Data for review:
=======
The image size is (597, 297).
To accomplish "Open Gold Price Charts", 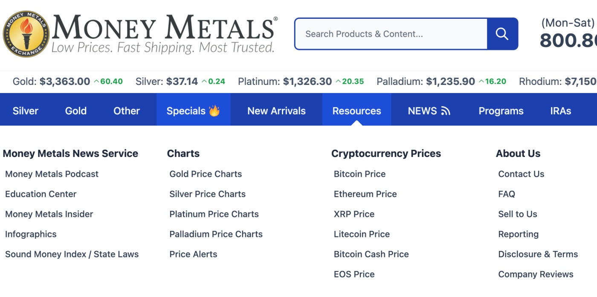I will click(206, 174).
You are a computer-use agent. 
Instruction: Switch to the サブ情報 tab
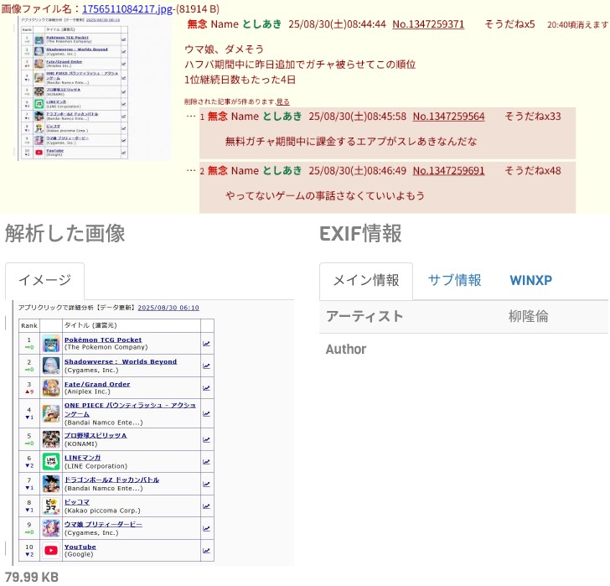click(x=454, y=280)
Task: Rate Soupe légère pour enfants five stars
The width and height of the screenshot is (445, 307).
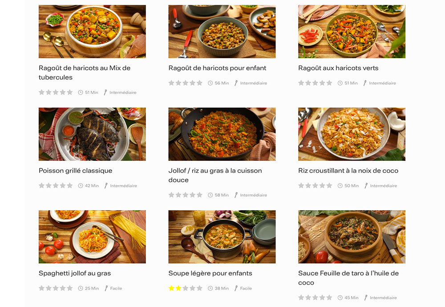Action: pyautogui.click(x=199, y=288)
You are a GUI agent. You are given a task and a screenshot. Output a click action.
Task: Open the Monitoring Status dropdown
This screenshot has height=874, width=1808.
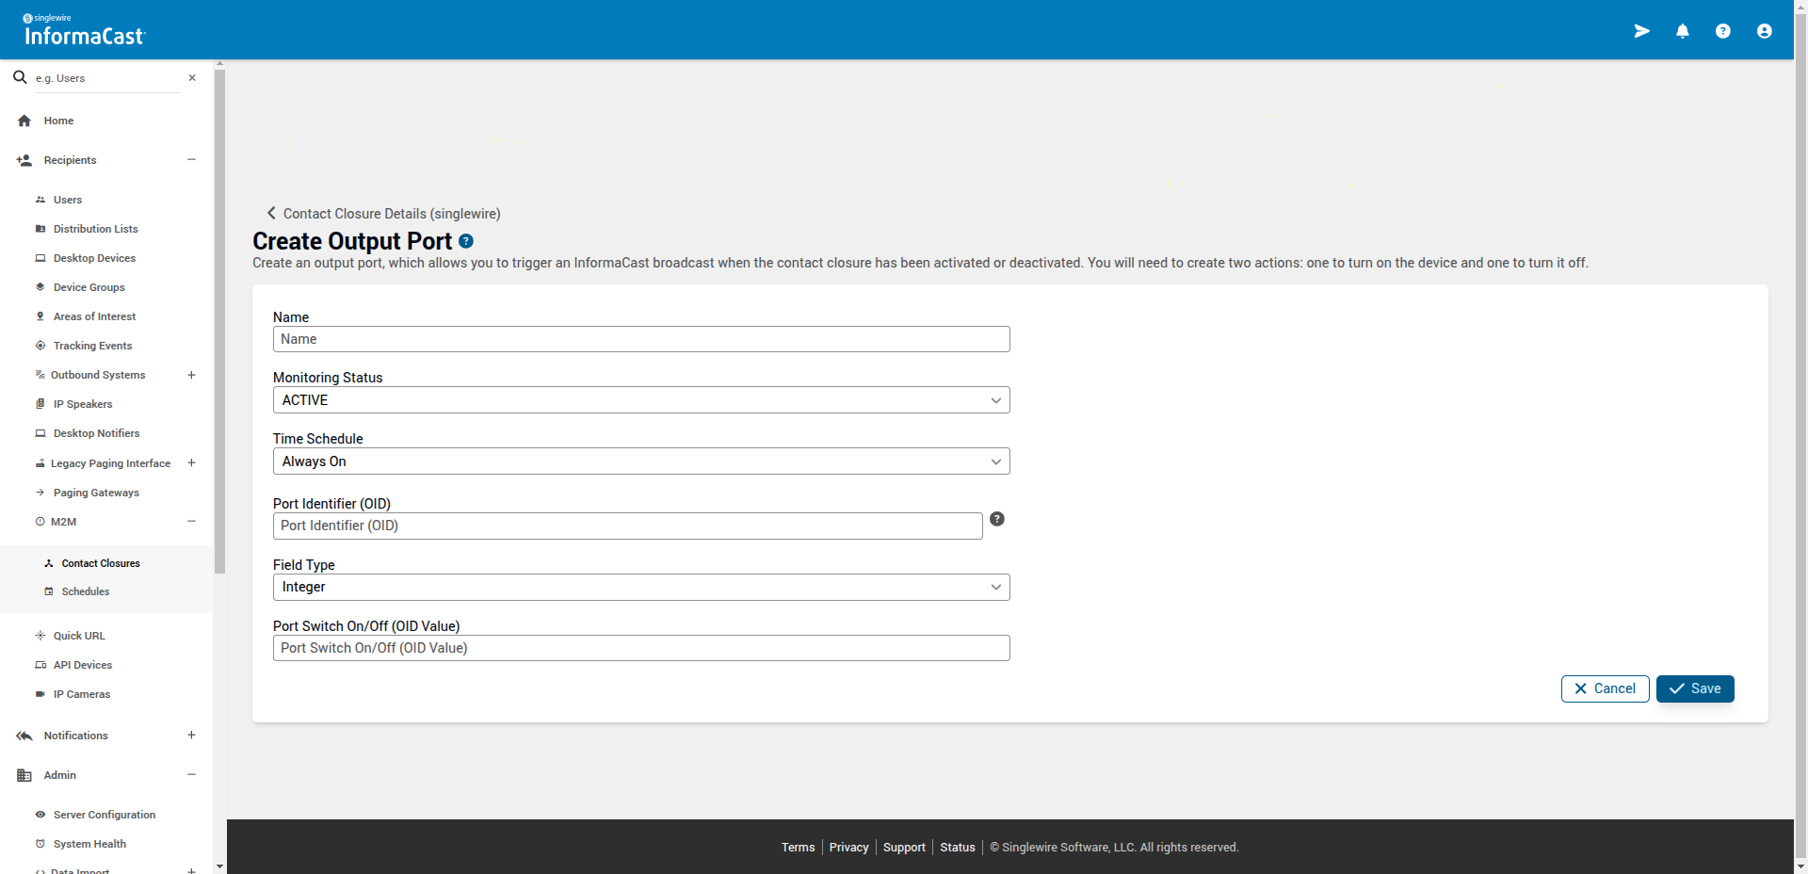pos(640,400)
=======
Work item: Only the lines from the line that contains "The width and" through the end of the entries are to be written out, exactly and without pictures, both ends included.

Output for this task:
The width and height of the screenshot is (445, 307).
Action: pyautogui.click(x=199, y=288)
You are a GUI agent. You are given a task and a screenshot. Output a click action.
Task: Open the Monitoring Status dropdown
This screenshot has height=874, width=1808.
pos(640,400)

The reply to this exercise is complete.